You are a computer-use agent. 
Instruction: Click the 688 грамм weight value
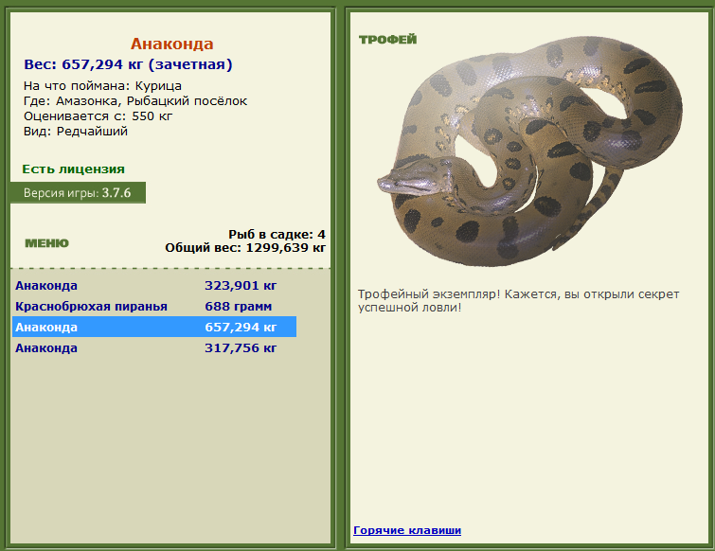coord(238,306)
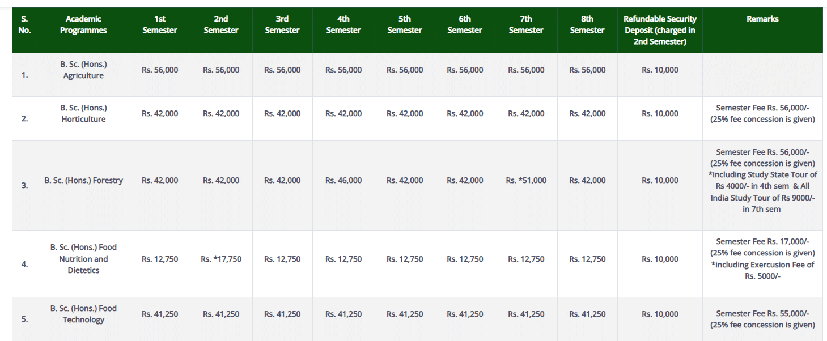Click Food Nutrition and Dietetics programme
Image resolution: width=827 pixels, height=341 pixels.
[x=83, y=259]
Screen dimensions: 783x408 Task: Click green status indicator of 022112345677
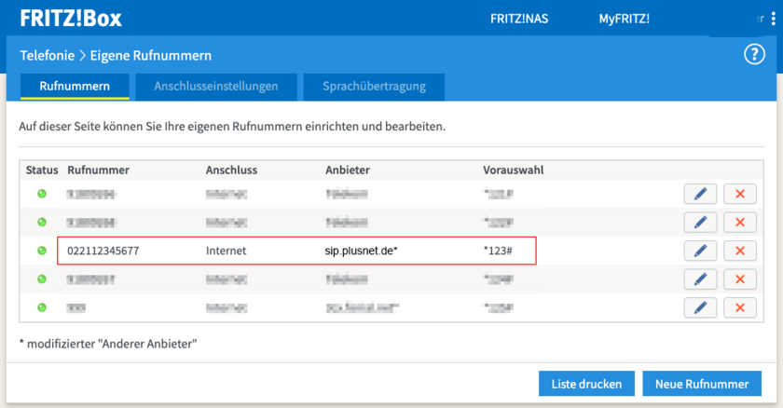point(41,251)
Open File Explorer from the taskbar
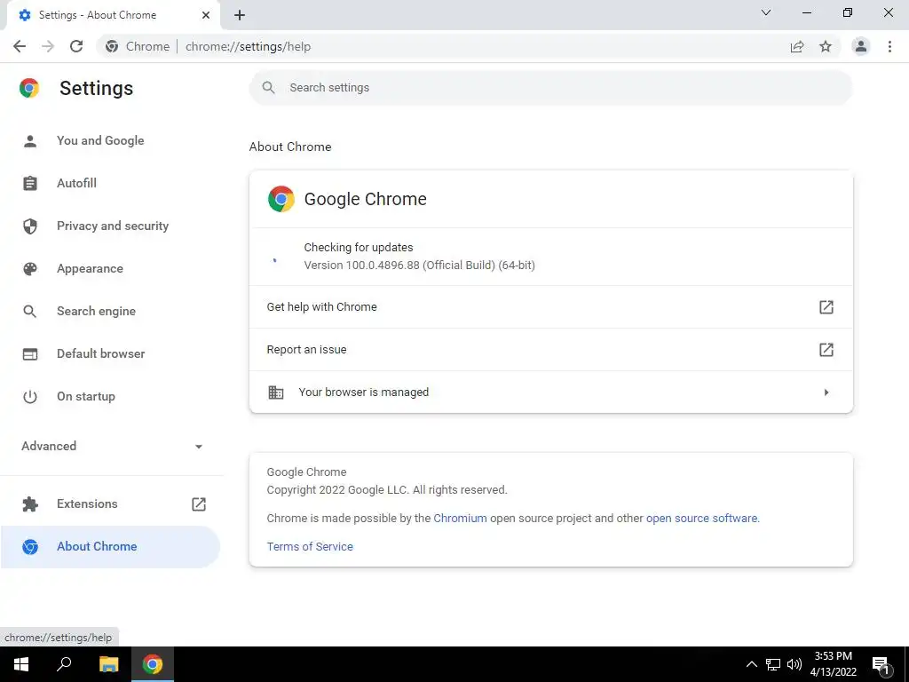 108,664
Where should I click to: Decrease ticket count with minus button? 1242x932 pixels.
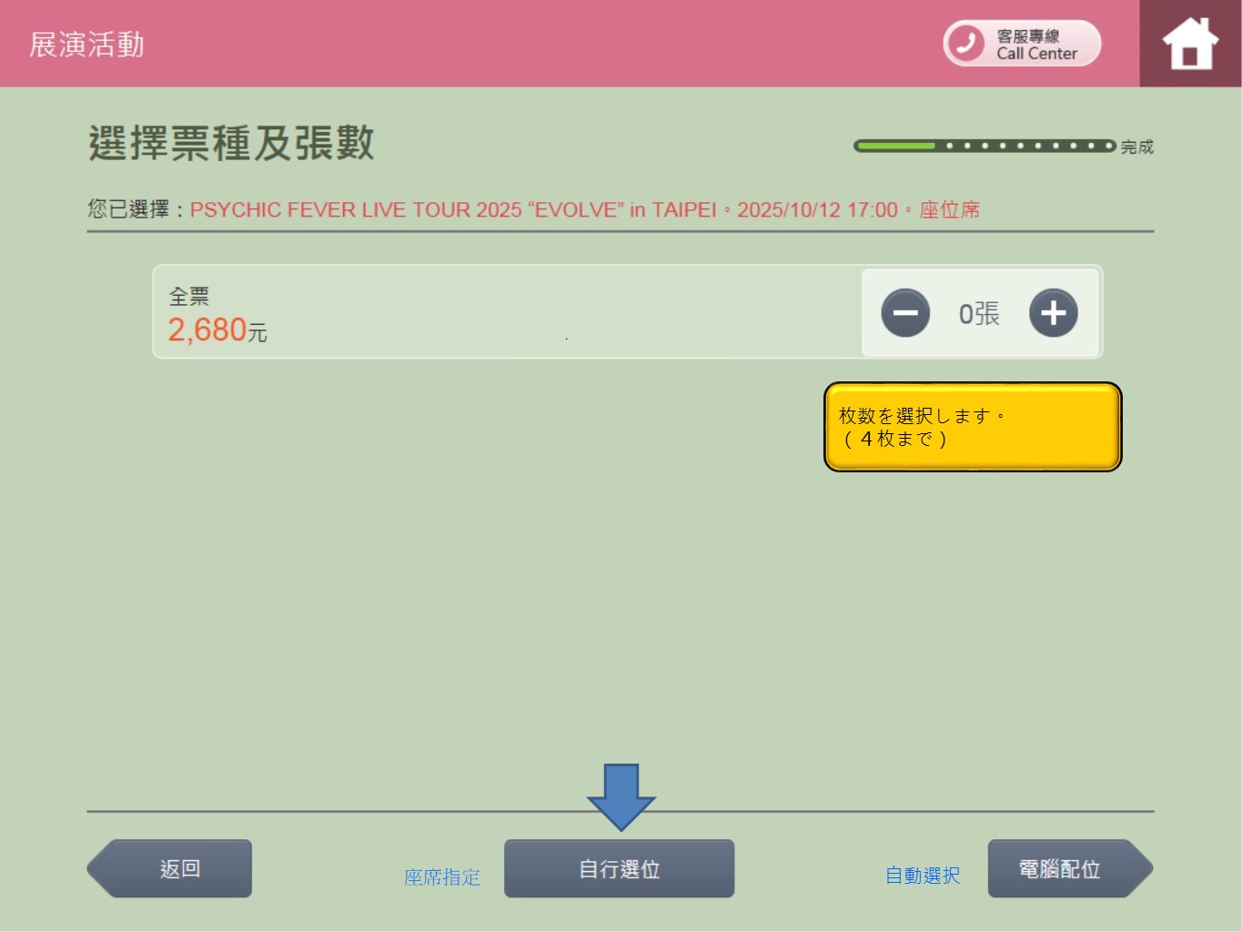point(905,313)
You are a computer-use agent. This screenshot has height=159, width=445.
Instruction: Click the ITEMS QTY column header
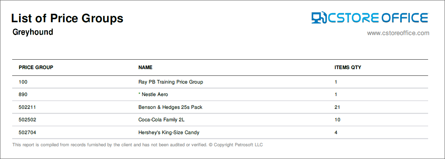[x=348, y=67]
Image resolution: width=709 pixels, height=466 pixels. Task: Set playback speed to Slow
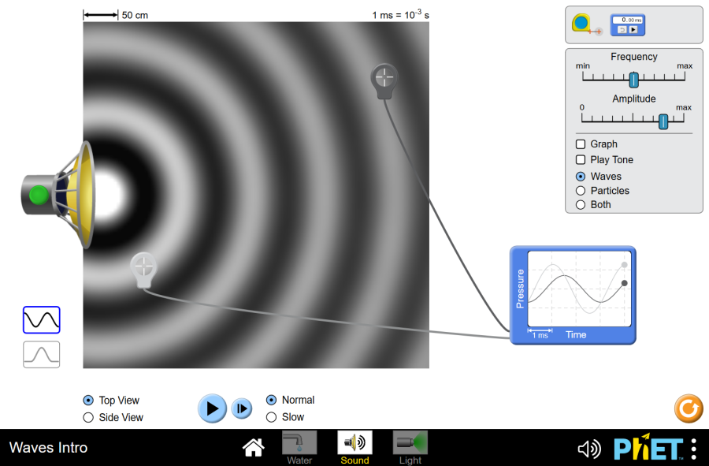coord(271,417)
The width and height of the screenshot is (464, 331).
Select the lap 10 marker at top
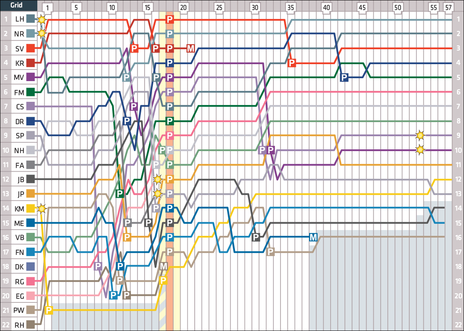(x=111, y=8)
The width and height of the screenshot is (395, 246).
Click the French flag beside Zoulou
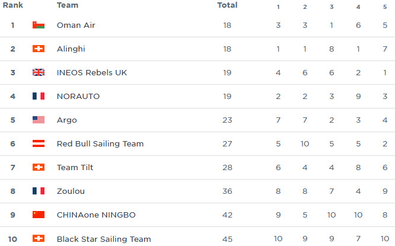click(39, 191)
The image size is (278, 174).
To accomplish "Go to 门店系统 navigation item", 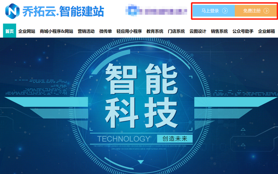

**TASK TO COMPLETE**
Output the full listing verbatim, but drop the images.

**ANSWER SECTION**
You are a computer-use agent. 
Instruction: Click the 688 грамм weight value
coord(238,306)
Click Food Nutrition and Dietetics programme
Image resolution: width=827 pixels, height=341 pixels.
[x=83, y=259]
Screen dimensions: 783x408 Task: Click green status indicator of 022112345677
point(41,251)
Open File Explorer from the taskbar
 108,664
Where should I click to: Decrease ticket count with minus button? 1242x932 pixels.
point(905,313)
You are a computer-use agent. This screenshot has height=159, width=445.
Instruction: Click the ITEMS QTY column header
[x=348, y=67]
Image resolution: width=709 pixels, height=466 pixels. Task: Set playback speed to Slow
coord(271,417)
The width and height of the screenshot is (464, 331).
Select the lap 10 marker at top
(x=111, y=8)
The width and height of the screenshot is (395, 246).
Click the French flag beside Zoulou
click(39, 191)
The image size is (278, 174).
To accomplish "Go to 门店系统 navigation item", 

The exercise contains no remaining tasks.